The Congress party and the Indian government led by it, were more worried about how to contain the spreading communist influence than on protecting the country against the spreading communal virus. When the Indian government realised that the Telangana struggle was spreading to more and more areas, it decided to intervene. It sent its army on the plea of curbing razakar violence and securing Nizam’s accession to the Indian Union. But, its main declared purpose was also to suppress communists.
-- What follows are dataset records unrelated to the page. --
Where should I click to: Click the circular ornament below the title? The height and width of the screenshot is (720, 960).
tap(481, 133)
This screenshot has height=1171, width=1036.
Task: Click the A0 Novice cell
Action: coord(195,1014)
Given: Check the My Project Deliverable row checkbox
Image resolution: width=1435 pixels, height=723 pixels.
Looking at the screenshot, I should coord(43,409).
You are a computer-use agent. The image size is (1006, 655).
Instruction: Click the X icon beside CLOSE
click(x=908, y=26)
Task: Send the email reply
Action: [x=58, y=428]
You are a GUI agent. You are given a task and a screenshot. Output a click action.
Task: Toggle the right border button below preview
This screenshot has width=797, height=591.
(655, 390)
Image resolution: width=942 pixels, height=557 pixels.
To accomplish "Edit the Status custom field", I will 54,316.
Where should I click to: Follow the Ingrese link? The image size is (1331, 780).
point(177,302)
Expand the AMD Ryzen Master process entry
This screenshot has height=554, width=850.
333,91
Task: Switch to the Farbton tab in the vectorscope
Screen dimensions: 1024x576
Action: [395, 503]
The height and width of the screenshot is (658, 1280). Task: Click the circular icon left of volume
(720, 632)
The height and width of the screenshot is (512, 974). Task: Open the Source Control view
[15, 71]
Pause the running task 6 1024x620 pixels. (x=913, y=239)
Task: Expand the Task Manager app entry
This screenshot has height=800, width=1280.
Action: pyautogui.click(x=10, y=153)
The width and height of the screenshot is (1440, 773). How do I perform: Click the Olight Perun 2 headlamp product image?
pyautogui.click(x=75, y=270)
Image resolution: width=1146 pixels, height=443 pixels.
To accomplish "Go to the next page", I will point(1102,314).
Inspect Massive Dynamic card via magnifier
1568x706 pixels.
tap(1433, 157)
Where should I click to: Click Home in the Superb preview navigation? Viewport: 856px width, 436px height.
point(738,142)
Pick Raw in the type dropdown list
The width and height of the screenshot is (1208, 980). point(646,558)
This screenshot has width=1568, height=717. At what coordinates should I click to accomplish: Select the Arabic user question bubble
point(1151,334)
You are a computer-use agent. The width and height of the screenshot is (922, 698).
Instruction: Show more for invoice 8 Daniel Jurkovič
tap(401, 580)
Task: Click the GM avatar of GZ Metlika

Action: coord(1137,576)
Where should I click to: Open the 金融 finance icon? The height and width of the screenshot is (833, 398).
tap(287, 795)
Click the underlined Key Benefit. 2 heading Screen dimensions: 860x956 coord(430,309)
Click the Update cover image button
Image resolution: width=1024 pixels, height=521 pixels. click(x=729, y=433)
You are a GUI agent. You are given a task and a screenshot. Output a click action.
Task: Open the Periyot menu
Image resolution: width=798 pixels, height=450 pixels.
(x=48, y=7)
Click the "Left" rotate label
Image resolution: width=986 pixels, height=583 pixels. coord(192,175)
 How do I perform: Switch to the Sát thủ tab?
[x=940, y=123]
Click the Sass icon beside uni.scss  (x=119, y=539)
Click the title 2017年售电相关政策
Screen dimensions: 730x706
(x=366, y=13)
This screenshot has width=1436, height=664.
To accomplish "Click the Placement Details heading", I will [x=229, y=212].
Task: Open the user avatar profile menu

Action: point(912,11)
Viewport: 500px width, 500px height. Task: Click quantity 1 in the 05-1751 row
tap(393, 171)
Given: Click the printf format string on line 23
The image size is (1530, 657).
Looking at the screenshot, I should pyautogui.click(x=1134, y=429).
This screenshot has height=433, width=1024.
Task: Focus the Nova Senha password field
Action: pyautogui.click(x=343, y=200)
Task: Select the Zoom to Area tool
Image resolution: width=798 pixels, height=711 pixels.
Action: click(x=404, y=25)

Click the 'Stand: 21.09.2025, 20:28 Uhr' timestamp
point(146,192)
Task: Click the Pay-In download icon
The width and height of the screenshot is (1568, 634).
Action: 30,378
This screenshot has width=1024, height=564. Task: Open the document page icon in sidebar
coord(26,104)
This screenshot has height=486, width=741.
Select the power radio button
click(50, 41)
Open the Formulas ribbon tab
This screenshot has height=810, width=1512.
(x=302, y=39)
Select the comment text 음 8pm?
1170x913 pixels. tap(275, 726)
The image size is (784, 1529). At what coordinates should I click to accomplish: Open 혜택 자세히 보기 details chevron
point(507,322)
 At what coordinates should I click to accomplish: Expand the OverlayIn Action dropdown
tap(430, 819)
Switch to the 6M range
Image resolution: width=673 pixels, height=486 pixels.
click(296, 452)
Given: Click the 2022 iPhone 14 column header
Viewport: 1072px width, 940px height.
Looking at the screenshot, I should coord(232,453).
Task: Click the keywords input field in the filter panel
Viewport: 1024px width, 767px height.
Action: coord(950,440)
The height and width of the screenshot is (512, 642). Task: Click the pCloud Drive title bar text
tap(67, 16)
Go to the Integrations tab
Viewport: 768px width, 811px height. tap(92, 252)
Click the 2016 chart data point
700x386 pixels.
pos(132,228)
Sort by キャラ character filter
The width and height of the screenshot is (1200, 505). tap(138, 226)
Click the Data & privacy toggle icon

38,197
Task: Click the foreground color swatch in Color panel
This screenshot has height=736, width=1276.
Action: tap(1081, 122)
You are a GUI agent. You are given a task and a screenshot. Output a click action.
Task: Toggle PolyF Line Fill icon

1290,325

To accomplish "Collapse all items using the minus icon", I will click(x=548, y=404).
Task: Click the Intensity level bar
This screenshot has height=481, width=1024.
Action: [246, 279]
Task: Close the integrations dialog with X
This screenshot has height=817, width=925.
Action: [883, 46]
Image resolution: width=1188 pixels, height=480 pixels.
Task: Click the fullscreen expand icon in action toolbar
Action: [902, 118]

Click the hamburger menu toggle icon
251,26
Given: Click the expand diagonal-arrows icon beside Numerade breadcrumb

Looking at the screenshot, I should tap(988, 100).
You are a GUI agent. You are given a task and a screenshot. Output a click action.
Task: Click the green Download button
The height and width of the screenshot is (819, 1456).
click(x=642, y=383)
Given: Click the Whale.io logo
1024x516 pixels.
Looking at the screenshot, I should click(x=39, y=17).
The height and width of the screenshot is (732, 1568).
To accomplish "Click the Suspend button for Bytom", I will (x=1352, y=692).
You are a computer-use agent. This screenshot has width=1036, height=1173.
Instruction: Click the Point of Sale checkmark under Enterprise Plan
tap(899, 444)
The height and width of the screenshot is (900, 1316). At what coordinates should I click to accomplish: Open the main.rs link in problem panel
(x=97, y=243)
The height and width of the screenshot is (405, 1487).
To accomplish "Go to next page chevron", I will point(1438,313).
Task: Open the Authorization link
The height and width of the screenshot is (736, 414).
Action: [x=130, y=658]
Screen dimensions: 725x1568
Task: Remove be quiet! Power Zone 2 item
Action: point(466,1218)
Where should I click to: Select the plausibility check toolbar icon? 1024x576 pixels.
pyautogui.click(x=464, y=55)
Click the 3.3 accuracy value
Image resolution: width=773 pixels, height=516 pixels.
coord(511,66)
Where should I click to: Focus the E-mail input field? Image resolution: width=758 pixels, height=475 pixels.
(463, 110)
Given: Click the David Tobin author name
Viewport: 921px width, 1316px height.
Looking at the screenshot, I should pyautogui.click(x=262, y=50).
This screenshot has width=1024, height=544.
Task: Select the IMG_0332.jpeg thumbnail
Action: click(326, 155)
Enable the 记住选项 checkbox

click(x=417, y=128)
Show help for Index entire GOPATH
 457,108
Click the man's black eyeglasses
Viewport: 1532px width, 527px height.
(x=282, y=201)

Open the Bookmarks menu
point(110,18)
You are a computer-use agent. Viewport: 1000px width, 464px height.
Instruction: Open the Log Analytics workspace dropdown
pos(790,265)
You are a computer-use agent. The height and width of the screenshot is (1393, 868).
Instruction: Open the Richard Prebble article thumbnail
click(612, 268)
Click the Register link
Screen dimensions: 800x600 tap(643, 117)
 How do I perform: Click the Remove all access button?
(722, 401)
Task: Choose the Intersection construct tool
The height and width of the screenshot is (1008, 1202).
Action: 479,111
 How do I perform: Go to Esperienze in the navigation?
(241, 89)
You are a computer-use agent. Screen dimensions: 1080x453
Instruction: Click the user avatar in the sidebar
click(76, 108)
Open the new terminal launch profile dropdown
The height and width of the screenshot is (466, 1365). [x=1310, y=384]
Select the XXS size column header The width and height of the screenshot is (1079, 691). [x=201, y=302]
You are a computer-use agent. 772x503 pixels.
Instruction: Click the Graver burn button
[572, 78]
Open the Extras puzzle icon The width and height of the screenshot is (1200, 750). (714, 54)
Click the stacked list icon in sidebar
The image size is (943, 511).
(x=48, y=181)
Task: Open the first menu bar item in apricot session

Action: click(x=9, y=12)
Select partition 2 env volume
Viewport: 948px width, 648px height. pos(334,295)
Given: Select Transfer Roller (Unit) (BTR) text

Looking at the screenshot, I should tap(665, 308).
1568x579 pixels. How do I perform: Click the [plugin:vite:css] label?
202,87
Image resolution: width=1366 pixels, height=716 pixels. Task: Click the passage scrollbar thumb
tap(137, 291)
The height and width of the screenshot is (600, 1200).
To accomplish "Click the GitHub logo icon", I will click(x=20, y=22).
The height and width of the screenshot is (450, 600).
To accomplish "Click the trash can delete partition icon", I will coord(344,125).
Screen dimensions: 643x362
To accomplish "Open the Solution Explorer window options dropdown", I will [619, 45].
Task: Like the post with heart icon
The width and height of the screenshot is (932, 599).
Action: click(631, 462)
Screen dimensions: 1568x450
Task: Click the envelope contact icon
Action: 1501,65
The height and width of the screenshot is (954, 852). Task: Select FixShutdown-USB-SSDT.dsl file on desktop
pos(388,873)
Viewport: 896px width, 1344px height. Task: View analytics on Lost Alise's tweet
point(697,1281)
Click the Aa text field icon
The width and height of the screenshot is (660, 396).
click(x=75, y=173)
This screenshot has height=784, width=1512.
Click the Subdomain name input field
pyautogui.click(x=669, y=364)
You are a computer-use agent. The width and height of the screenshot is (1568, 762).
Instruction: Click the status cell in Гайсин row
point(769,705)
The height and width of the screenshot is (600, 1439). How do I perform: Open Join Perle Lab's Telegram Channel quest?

The Sunderlal Committee notes that certain elements in the Indian army were biased and supported the acts of Hindu communal elements. “At many places, they (Indian army) encouraged and even persuaded the Hindu mobs to loot Muslim shops and houses. At some paces, they even joined in the looting….Complaints of molestation of women and abduction of girls against the military and specially against Sikh soldiers were not rare”. This lenient attitude towards a particular community meant that “the policy of leaving the Hindus in possession of their arms was almost general”, which helped the communal forces to carry on their atrocities with little fear. As a result, ordinary Muslims who stood against the atrocities of the Nizam, were pounced upon and untold miseries were inflicted on them. Hindu people in those villages rescued such ordinary Muslims, gave shelter to them in their houses and rescued thousands of Muslim families. It is this popular unity and their struggle, under the leadership of the Communist Party that ensured the surrender of Nizam and Hyderabad became a part of India.
Communist Party in the struggle against Nizam, landlords and their armed stooges from the villages, lost nearly 2,000 fighters and leaders. They succeeded in putting an end to vetti, illegal exactions, land evictions, usurious loan, torture by corrupt officials and village oppressors; and fair wages for agricultural labourers were enforced and grain distributed. Tenants were given full rights on lands they were tilling. Village self-rule was established in 3,000 villages. Education, health and all other rural services were organised by the people’s committees. Ten lakh acres of land was distributed. The loans given by landlords, deshmukhs and moneylenders were canceled, benefiting hundreds of thousands of people. This is the reality.
Fighting the Nizam, or his feudal oppression was never on the Sangh Parivar’s agenda. The scars they left on body politic, still remain in Hyderabad and now in the name of various yatras they want to spread fiction as history and deepen communal scars. Their project should not be allowed to succeed.